§ What the task requires
With the string "портал" as the filter, copy each matching line from the records.

§ Data in this exercise
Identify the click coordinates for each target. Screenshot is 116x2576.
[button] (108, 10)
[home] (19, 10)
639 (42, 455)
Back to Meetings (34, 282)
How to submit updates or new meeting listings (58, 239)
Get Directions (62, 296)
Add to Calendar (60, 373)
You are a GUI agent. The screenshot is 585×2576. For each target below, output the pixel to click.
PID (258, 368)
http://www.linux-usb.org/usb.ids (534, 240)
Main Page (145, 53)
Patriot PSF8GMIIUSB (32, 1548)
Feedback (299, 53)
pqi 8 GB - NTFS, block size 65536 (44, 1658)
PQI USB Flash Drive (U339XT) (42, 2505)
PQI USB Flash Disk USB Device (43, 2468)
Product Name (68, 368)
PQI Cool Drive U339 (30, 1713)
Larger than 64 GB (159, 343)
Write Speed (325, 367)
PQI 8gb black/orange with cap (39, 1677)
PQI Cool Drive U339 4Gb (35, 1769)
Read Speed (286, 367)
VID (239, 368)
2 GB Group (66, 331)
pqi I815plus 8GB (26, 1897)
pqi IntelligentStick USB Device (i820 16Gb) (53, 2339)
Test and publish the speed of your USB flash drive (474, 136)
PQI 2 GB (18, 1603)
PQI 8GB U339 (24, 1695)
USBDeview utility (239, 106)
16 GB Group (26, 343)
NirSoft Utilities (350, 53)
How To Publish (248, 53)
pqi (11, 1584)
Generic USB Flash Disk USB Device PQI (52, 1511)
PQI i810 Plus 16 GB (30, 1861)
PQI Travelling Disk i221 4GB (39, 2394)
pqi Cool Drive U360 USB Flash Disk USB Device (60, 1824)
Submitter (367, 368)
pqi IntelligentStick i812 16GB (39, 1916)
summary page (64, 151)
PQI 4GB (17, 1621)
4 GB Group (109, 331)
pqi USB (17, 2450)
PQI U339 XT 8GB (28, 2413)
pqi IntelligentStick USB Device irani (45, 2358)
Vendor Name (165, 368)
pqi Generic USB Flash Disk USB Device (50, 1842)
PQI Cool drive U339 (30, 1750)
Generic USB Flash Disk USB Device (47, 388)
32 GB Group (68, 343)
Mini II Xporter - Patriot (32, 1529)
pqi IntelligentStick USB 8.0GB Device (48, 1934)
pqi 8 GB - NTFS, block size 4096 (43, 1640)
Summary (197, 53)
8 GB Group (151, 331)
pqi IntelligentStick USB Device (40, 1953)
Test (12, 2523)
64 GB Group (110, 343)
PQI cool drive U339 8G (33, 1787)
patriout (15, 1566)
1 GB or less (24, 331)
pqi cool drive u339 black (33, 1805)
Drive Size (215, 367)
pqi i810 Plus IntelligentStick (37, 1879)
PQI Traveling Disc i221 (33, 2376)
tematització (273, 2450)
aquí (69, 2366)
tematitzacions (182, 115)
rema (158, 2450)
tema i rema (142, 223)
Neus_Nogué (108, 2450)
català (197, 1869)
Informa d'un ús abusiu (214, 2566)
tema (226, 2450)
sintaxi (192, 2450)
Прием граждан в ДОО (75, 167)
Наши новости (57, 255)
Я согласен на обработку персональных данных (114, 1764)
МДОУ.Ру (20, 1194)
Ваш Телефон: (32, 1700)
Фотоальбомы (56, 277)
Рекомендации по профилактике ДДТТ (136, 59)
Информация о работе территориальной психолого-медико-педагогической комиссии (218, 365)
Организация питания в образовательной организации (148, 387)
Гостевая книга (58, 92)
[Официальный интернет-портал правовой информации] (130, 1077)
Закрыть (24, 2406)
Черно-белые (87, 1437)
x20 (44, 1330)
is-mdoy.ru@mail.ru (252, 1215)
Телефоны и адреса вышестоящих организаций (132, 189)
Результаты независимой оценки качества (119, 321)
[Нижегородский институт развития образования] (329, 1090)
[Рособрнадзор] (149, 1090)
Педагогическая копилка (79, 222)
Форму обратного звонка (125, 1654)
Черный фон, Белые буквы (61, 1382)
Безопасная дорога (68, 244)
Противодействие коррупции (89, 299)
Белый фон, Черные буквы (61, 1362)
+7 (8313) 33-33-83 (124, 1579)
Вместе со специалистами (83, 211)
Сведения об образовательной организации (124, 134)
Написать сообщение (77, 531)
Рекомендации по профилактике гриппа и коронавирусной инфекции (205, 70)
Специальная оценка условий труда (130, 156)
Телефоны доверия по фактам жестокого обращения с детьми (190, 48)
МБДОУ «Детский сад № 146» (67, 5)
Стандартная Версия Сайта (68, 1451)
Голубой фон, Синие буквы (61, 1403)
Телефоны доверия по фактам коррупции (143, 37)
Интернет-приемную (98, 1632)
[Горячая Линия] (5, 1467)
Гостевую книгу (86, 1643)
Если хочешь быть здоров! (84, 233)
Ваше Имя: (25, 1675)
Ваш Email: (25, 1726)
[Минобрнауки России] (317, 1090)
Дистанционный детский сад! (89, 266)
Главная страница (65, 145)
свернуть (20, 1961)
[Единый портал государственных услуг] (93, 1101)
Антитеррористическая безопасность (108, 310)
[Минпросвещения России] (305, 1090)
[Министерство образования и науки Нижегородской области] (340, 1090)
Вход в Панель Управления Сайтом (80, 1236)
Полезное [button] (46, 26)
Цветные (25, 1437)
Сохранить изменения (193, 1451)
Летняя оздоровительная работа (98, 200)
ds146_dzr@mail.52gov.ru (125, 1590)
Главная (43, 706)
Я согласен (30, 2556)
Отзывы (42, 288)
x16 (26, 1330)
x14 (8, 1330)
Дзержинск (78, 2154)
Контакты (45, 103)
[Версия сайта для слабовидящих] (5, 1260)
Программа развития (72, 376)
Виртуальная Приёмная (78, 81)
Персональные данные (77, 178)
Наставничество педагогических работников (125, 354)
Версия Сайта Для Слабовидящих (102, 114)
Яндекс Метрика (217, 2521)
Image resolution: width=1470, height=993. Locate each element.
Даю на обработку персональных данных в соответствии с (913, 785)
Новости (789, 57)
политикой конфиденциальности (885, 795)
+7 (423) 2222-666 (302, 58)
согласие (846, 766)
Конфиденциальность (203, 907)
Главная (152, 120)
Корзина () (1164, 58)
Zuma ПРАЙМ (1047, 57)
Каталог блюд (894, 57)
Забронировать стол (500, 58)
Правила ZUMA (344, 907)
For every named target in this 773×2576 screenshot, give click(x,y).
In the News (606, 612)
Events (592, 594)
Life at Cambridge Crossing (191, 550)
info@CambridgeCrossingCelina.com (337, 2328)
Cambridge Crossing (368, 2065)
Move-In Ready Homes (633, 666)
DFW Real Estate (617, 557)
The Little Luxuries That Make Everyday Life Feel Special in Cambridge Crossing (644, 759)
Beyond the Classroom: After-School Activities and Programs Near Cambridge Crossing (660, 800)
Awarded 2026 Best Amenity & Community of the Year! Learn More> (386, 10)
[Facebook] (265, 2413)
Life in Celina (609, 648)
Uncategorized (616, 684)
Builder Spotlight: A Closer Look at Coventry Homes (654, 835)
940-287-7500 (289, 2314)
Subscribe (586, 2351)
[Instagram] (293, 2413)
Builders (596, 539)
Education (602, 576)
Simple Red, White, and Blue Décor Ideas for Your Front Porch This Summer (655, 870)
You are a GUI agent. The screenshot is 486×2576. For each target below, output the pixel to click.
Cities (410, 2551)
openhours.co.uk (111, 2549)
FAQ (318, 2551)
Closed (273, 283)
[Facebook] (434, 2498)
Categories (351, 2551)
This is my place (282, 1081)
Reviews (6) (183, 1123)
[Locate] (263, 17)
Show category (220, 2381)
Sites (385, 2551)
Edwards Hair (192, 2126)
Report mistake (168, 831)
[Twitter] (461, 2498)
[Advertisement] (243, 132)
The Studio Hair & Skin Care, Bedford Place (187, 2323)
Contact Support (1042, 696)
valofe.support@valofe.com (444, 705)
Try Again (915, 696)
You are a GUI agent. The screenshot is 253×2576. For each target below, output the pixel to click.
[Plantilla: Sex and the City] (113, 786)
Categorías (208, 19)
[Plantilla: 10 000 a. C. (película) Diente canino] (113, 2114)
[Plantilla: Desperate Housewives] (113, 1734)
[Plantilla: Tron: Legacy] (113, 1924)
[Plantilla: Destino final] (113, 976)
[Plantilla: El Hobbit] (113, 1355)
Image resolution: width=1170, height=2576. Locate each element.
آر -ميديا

§ Answer to the exercise
[Официальный интернет-портал правовой информации] (130, 1077)
[Единый портал государственных услуг] (93, 1101)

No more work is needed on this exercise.